Reproduce the material below verbatim, from the line containing "Select the 搜索引擎 row label" to the line containing "point(594,102)", including both of those lines. Output nothing else.

[Rows from a dataset]
* Begin *
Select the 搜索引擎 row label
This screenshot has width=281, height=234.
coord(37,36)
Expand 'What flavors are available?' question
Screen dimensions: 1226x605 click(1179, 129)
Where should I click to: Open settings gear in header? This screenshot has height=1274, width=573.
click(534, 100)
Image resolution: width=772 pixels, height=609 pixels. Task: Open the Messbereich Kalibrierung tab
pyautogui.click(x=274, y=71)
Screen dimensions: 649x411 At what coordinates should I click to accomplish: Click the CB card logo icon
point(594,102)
* End *
* Begin *
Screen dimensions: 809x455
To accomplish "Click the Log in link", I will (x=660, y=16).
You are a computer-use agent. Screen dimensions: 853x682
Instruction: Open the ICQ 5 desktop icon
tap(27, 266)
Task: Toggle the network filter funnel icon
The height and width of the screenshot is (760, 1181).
* End *
* Begin *
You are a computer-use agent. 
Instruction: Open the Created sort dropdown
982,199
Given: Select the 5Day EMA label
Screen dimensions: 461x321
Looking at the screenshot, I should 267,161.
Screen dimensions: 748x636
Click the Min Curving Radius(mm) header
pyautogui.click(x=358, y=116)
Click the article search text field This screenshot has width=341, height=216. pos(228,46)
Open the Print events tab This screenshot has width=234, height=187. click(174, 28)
* End *
▶ [Solution to this task]:
Select the 搜索引擎 row label
This screenshot has width=281, height=234.
coord(37,36)
Expand 'What flavors are available?' question
Screen dimensions: 1226x605 click(1179, 129)
Where should I click to: Open settings gear in header? This screenshot has height=1274, width=573.
click(534, 100)
Image resolution: width=772 pixels, height=609 pixels. Task: Open the Messbereich Kalibrierung tab
pyautogui.click(x=274, y=71)
Screen dimensions: 649x411 At what coordinates should I click to accomplish: Click the CB card logo icon
point(594,102)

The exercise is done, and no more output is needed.